Evde ki gergin bekleyişten sıkılmış olan Stark kendini bahçeye atmıştı. Böyle olacağını biliyordu her dakikasını acaba Steve'e bir şey oldu mu diye düşünerek geçireceğini adı gibi biliyordu. Yine aynı durumu yaşıyordu. Evde saatlerdir sessizlik hakimdi. Steve Rogers onca yıldan sonra ilk görevine çıkmıştı ve bunu kimseye haber vermeden yapmıştı. Onun için endişelenen kişiler vardı bunun başında da şüphesiz Tony geliyordu. Gövdesini bahçenin kenarında duran elma ağcına dayadığında gözlerini kapattı. Stres başını ağrıtıyordu. 

Savaş yoktu fakat zaman ilerledikçe düşmanlar yer altından çalışıyorlardı. Giderek artan cinayetler görevine başlayalı daha bir ay olmuş olan Steve Rogers'ı sinirlendirmişti. Aniden gelen yer tespiti yüzünden Tony'e haber verememenin huzursuzluğunu çekerken üzerine bir de çatışmanın ortasında olmak onu geriyordu. Kiminle veya neyle çatıştığını bilmiyordu tek bildiği karşısında ki kişinin güçlü olduğuydu. Gelen kurşun arkasına sığındığı kayalığı parçaladığında beline çarpan taşlarla inledi. Hızla kendine yeni bir kayalık arkasında bulduğunda silahının doluluğunu kontrol etti. Karşı siperliğin arkasında ki siyahlar içinde olan adamı görebiliyordu. Emri altında ki askerlerin ondan cevap bekler gibi yüzüne baktıklarında kafasını salladı ve karşısında ki adama kurşun yağdırmaya başladı. 

"Komutanım! Tek kişi kaldı, onu sıkıştırabiliriz."  ona seslenen askere kafasını sallayıp saklandığı kayalığın arkasından kalktı. Anında kurşunlar ona doğru gelirken bedenin bir kısmı kayanın arkasında bir kısmı dışarıdaydı. Hadi ama ne zaman bitecekti bu kurşunlar. Dışarıda olan kısmını kalkanı ile kapatıyordu.

Uzun bir süre sonra siyahlı adam onlara doğru gelirken Steve silahını kontrol edip ayağa kalktı. Demek ki dövüşle devam edeceklerdi. Karşısında ki siyahlı adam silahını yere atıp üzerine doğru koşmaya başlayınca ne yaptığını çözmeye çalışıyordu.
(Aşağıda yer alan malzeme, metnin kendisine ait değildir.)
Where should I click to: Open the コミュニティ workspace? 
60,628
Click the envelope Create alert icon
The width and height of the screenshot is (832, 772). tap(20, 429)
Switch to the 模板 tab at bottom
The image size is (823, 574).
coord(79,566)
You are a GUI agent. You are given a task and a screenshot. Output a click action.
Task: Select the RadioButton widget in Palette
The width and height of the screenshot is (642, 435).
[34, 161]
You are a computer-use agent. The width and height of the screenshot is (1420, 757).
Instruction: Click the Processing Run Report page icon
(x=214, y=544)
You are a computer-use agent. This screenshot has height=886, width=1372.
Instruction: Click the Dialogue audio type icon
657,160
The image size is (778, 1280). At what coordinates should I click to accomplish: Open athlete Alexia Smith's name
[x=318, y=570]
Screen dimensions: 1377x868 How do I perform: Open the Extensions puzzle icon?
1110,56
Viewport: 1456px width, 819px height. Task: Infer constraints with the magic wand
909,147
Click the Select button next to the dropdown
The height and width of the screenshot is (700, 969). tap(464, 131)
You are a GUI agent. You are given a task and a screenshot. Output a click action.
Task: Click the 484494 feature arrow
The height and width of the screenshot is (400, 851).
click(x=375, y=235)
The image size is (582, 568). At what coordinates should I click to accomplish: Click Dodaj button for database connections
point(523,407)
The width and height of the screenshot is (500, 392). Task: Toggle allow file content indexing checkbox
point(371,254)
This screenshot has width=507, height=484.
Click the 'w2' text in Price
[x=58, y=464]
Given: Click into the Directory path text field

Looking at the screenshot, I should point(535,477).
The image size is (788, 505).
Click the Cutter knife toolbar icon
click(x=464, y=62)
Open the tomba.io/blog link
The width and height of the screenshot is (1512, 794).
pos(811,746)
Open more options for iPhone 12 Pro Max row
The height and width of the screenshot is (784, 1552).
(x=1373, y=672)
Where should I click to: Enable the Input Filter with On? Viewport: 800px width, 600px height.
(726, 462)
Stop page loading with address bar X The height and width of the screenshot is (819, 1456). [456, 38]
Yüzüne inen yumrukla sarsılırken kısa sürede toparlandı ve kalkanı yere atıp bir yumrukta o attı. Askerler Komutanın ve düşmanın ne yapmaya çalıştığını çözemez halde onları izliyorlardı. Ateş etmelerine imkan yoktu aksi halde Steve yaralanabilirdi. Attığı yumrukla gözlüğü ve maskesi düşerken gördüğü yüzle donup kaldı Steve.

"Bucky?" çok geçmeden karşısında ki adamdan cevap geldi. 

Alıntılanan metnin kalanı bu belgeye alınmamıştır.